■ Extracted text

┌──

# Russian Tortoise - 5.0 or 10.0 UVB?



## Jaxie1794 (Aug 28, 2010)

I'll be getting a UVB light similar to this one:

http://www.petsmart.com/product/index.jsp?productId=2752656&lmdn=Reptile+Heating

For my Russian Tortoise, should I get the 5.0 or 10.0?


----------



## bettinge (Aug 29, 2010)

Get the 5.0! The 10.0 has a longer range and is designed for stuff like Chameleon cages where the animal is much further from the bulb. In my opinion.


----------



## Yvonne G (Aug 29, 2010)

Hi Jaxie:

Welcome to the forum!!

Try to get your tortoise outside for some sunshine at least every other day, then the smaller light would be good enough. 

I'm not familiar with that kind of light, does it give off heat? If not, you'll also need some sort of light that he can sit under to warm up his body. They can't digest their food unless they can get warmer than room temperature.


----------



## tortoisenerd (Aug 29, 2010)

Welcome to the forum! Do you have this tortoise already? If so, how old is it? If not, what type (captive bred or wild caught, age, etc) are you planning to get? Congrats!

If your tort gets sun on a regular basis (such as most days for a couple hours), which is the best way to go so it thrives, I would just go for a household light bulb for the time it may need to spend indoors such as when its cold. Otherwise, I would buy a 100 Watt T-Rex Active UV Heat (not UV Heat) or Mega Ray. Unfortunately both are on back order at every site I've looked at right now. Those are the two best brands and they are UVB, heat, and light all in one--top of the line in mimicking the natural sun. For a comparison of UVB output with a tube light to a UVB (the difference is vast), take a look here: http://www.uvguide.co.uk/mercuryvapourlamps.htm and http://www.uvguide.co.uk/fluorescenttubes.htm

The MVB can actually be cheaper in the long run because you buy one bulb every 12 months and one fixture, vs. the tube uvb every 6 months, heat emitter, and light bulb with their three fixtures. The wattage as far as electricity cost goes is also less with just the MVB. Plus, it's better for the tortoise! Unfortunately you can't just go to Petco and find a good MVB. They may carry the Powersun (not quite as good as the two I listed) for more like $80 vs. paying $50 online for the good ones. You need a lamp stand and a ceramic socket hood fixture with the MVB. They need to have the bulb face parallel to the substrate. With any light & heat set up you need an accurate thermometer like a temp gun (PE1 is $25 on Ebay). If your night temps are above 70 F for a hatchling and above 60 F for an adult, no night heat is required. Otherwise you need a ceramic heat emitter or black light bulb.

Good luck! We love photos of torts and enclosures.


----------

└──

■ Stored records
┌──

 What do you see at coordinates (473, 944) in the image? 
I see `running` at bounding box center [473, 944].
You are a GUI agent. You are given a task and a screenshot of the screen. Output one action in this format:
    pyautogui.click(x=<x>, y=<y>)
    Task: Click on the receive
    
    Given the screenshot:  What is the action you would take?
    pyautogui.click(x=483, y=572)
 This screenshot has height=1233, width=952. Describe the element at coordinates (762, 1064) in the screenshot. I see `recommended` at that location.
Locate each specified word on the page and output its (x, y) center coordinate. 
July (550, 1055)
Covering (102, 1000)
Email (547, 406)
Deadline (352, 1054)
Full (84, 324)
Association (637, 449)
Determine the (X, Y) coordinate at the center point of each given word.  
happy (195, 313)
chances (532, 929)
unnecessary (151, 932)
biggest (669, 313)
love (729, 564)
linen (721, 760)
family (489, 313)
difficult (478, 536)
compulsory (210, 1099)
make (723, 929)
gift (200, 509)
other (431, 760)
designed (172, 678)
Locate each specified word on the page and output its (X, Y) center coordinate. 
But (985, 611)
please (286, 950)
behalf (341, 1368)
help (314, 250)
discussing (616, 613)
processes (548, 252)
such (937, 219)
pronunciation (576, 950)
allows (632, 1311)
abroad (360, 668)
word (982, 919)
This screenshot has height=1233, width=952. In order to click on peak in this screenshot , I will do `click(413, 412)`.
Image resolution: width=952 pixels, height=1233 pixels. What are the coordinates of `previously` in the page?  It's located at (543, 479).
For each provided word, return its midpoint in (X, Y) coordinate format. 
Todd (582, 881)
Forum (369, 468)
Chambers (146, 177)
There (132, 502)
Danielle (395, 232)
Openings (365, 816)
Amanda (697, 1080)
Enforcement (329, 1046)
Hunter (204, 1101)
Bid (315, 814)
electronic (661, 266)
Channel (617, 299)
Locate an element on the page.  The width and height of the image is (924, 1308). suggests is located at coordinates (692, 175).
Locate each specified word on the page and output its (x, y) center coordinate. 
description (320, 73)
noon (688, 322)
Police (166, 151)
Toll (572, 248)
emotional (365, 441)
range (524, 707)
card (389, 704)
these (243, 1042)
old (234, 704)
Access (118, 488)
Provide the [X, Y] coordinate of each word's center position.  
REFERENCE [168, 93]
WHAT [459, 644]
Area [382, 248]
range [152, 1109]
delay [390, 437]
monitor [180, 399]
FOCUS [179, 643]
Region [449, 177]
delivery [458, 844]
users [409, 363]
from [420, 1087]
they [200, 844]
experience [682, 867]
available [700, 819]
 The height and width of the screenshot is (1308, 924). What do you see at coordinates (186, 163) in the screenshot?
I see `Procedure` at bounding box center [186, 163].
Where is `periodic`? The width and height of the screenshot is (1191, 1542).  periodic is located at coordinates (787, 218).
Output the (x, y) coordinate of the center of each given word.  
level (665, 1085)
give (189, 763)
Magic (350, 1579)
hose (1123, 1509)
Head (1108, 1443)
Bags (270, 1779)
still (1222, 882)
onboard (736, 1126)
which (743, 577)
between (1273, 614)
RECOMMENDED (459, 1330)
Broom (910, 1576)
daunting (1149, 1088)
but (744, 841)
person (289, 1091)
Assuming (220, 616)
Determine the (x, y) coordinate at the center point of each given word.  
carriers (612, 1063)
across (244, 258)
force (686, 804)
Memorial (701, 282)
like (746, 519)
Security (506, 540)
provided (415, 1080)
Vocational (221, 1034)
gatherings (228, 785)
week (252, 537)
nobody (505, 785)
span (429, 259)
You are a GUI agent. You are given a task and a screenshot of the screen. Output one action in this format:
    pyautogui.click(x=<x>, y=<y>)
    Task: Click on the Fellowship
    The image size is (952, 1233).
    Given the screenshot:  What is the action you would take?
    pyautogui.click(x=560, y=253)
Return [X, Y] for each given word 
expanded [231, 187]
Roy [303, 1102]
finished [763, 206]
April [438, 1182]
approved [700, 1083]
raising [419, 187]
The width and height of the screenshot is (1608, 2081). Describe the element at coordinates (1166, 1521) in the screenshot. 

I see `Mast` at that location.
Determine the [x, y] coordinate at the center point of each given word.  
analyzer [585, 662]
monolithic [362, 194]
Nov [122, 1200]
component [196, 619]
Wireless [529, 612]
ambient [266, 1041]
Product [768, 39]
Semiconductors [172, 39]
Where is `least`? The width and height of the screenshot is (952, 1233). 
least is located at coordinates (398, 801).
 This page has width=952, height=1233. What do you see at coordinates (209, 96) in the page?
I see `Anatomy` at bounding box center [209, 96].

└──

■ Task requirements
- a) Translate this sentence from the tortoise lighting thread into Spanish: "Try to get your tortoise outside for some sunshine at least every other day, then the smaller light would be good enough."
- b) From the tortoise lighting thread, write out word for word the passage whose opening words are "## bettinge (Aug" and whose closing words are "In my opinion.".
The lines that come after the forum thread are separate material.

■ Answers to the problems
- a) Intenta sacar a tu tortuga al exterior para que tome algo de sol al menos un día sí y otro no; así, la luz más pequeña sería suficiente.

- b)
## bettinge (Aug 29, 2010)

Get the 5.0! The 10.0 has a longer range and is designed for stuff like Chameleon cages where the animal is much further from the bulb. In my opinion.